Records for this task section start

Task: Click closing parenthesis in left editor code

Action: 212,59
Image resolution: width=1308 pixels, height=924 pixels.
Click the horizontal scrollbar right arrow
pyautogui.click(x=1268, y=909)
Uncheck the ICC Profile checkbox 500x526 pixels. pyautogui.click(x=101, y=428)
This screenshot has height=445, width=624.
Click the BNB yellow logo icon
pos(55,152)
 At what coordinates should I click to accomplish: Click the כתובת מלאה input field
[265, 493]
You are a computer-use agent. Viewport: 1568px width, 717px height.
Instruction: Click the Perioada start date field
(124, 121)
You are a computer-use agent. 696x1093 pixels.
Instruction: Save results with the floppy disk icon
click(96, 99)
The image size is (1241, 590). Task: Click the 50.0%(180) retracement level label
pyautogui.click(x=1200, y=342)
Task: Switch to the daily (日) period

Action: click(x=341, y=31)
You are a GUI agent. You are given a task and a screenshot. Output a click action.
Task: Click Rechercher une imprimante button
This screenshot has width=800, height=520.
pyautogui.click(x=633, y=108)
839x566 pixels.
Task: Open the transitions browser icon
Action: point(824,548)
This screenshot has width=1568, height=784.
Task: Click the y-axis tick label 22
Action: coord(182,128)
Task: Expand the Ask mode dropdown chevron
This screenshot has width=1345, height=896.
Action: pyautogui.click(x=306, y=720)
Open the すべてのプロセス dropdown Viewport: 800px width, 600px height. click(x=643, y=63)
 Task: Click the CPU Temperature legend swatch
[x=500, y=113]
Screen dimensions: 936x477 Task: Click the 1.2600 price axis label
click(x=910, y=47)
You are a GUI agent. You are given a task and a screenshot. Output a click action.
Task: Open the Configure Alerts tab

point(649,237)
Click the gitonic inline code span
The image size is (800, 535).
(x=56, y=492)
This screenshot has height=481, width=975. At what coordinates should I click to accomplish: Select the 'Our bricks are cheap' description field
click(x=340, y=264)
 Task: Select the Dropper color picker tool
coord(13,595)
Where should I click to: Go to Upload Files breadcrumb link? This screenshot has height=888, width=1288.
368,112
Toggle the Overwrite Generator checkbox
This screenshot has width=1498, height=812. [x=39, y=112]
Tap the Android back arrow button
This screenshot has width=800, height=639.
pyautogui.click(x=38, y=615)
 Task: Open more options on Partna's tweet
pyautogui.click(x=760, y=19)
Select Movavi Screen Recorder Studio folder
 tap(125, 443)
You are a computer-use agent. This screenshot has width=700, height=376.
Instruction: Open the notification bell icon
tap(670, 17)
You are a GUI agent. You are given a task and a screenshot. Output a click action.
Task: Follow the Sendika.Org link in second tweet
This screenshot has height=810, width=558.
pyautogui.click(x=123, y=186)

Records for this task section end

What is expected
Could you transcribe each entry exactly as it stands?

Written response
Task: Click closing parenthesis in left editor code

Action: 212,59
Image resolution: width=1308 pixels, height=924 pixels.
Click the horizontal scrollbar right arrow
pyautogui.click(x=1268, y=909)
Uncheck the ICC Profile checkbox 500x526 pixels. pyautogui.click(x=101, y=428)
This screenshot has height=445, width=624.
Click the BNB yellow logo icon
pos(55,152)
 At what coordinates should I click to accomplish: Click the כתובת מלאה input field
[265, 493]
You are a computer-use agent. Viewport: 1568px width, 717px height.
Instruction: Click the Perioada start date field
(124, 121)
You are a computer-use agent. 696x1093 pixels.
Instruction: Save results with the floppy disk icon
click(96, 99)
The image size is (1241, 590). Task: Click the 50.0%(180) retracement level label
pyautogui.click(x=1200, y=342)
Task: Switch to the daily (日) period

Action: click(x=341, y=31)
You are a GUI agent. You are given a task and a screenshot. Output a click action.
Task: Click Rechercher une imprimante button
This screenshot has width=800, height=520.
pyautogui.click(x=633, y=108)
839x566 pixels.
Task: Open the transitions browser icon
Action: point(824,548)
This screenshot has width=1568, height=784.
Task: Click the y-axis tick label 22
Action: coord(182,128)
Task: Expand the Ask mode dropdown chevron
This screenshot has width=1345, height=896.
Action: pyautogui.click(x=306, y=720)
Open the すべてのプロセス dropdown Viewport: 800px width, 600px height. click(x=643, y=63)
 Task: Click the CPU Temperature legend swatch
[x=500, y=113]
Screen dimensions: 936x477 Task: Click the 1.2600 price axis label
click(x=910, y=47)
You are a GUI agent. You are given a task and a screenshot. Output a click action.
Task: Open the Configure Alerts tab

point(649,237)
Click the gitonic inline code span
The image size is (800, 535).
(x=56, y=492)
This screenshot has height=481, width=975. At what coordinates should I click to accomplish: Select the 'Our bricks are cheap' description field
click(x=340, y=264)
 Task: Select the Dropper color picker tool
coord(13,595)
Where should I click to: Go to Upload Files breadcrumb link? This screenshot has height=888, width=1288.
368,112
Toggle the Overwrite Generator checkbox
This screenshot has width=1498, height=812. [x=39, y=112]
Tap the Android back arrow button
This screenshot has width=800, height=639.
pyautogui.click(x=38, y=615)
 Task: Open more options on Partna's tweet
pyautogui.click(x=760, y=19)
Select Movavi Screen Recorder Studio folder
 tap(125, 443)
You are a computer-use agent. This screenshot has width=700, height=376.
Instruction: Open the notification bell icon
tap(670, 17)
You are a GUI agent. You are given a task and a screenshot. Output a click action.
Task: Follow the Sendika.Org link in second tweet
This screenshot has height=810, width=558.
pyautogui.click(x=123, y=186)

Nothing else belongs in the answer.